APPLY WHAT YOU READ:
1. Print the part of the recovery-delay thread that opens with the words "OK, I don't" and closes with "node is consistent.".
2. From the recovery-delay thread, list every operating system, database product, or tool it names, with any version given.

OK, I don't mind doing so if you guys think that's more adapted. Based
on reading the code, it seems obvious though that this was made so as
a delay is taken into account even before the node is consistent.
Hence ISTM that it would be good as well to get feedback from people
who actually worked on the feature before deciding anything. Robert,
Simon?
--
Michael
I like the idea of replaying up to a consistent point, and then pausing any
new transactions until recovery_min_apply_delay has passed... but maybe my
original problem is OS specific, as I tried PostgreSQL v9.4.5 on CentOS
64-bit the standby database opens just fine... even when
the recovery_min_apply_delay is changed from 1 hour to 24 hours.  I'm
downloading Oracle Linux v6.7 to replicate my previous environment, and
I'll report back with my findings.


On 30 December 2015 at 13:44, Michael Paquier <michael.paquier@gmail.com>
wrote:

> On Wed, Dec 30, 2015 at 10:05 PM, Greg Clough <greg@gclough.com> wrote:
> > I figured that if the database was in a consistent state when it was
> > shutdown with a 1 hour delay, then when it was restarted with a new 24
> hour
> > delay then it would also be consistent and thus available for read-only
> > work.  In my test case, no transactions have occurred but the standby
> still
> > wasn't accessible.
>
> Are you sure about that? What does pg_xlogdump tells you? It seems
> based on the information given upthread that there was at least one
> transaction commit between the redo point and the consistent point.
> When a standby is restarted, it would redo the replay from the last
> same redo point, so that's just logic that the standby keeps being
> unavailable for connections.

DATA PROVIDED:
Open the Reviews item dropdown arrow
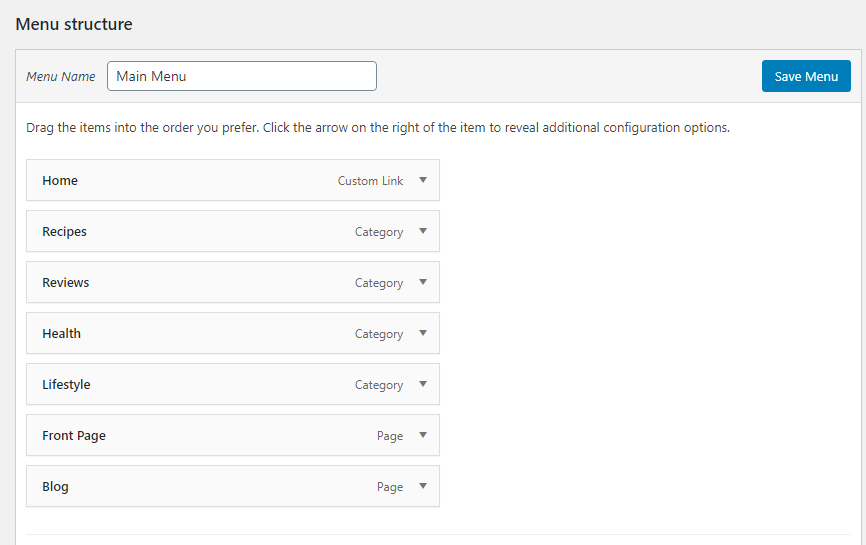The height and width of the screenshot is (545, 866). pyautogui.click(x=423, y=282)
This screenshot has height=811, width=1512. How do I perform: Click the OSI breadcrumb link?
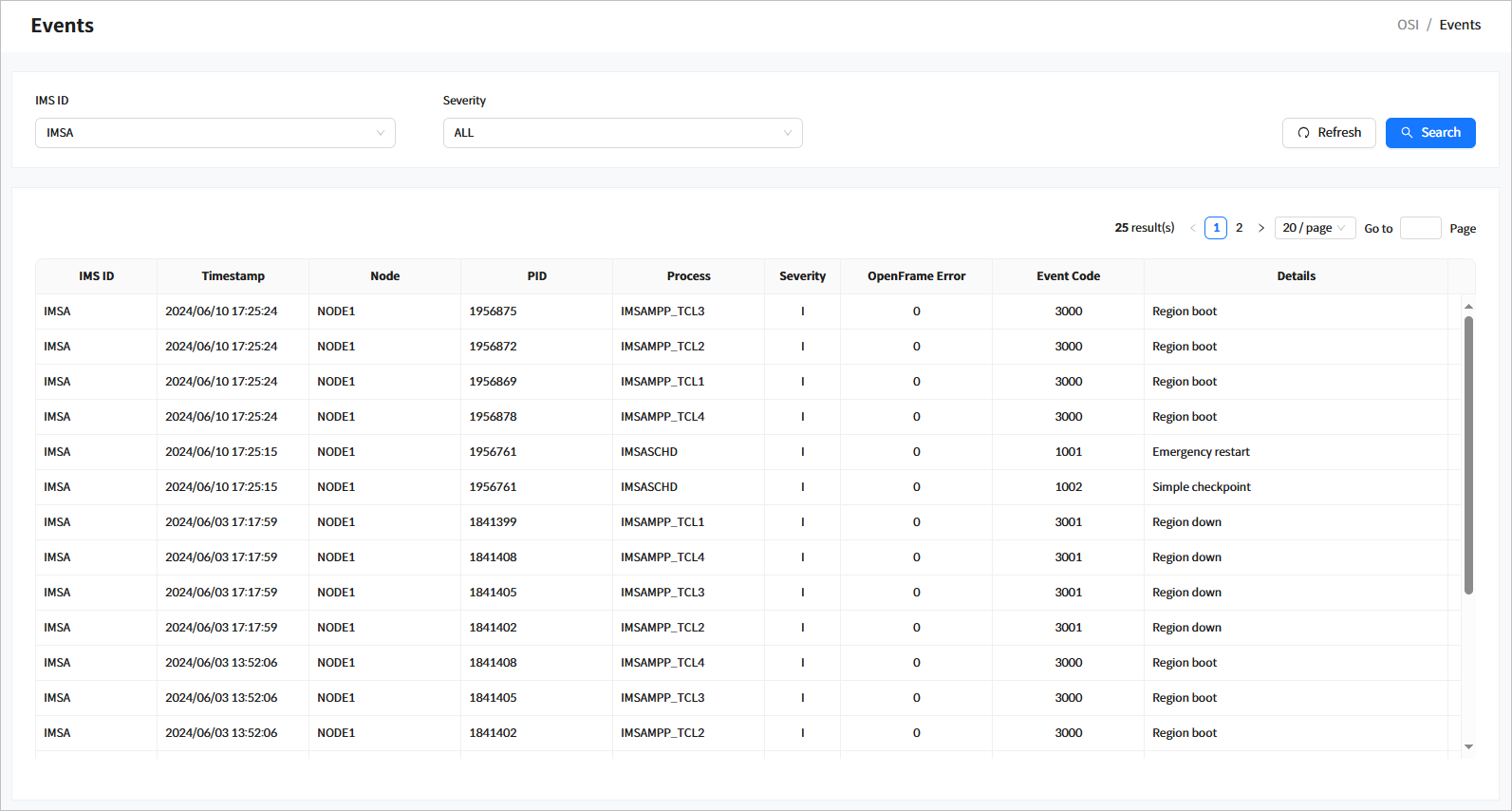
* * *
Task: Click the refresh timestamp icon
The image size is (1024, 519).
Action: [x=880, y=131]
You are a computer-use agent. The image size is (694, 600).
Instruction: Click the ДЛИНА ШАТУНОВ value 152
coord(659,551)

ANSWERS FOR THIS EXERCISE:
1.
OK, I don't mind doing so if you guys think that's more adapted. Based
on reading the code, it seems obvious though that this was made so as
a delay is taken into account even before the node is consistent.

2.
- PostgreSQL v9.4.5
- CentOS 64-bit
- Oracle Linux v6.7
- pg_xlogdump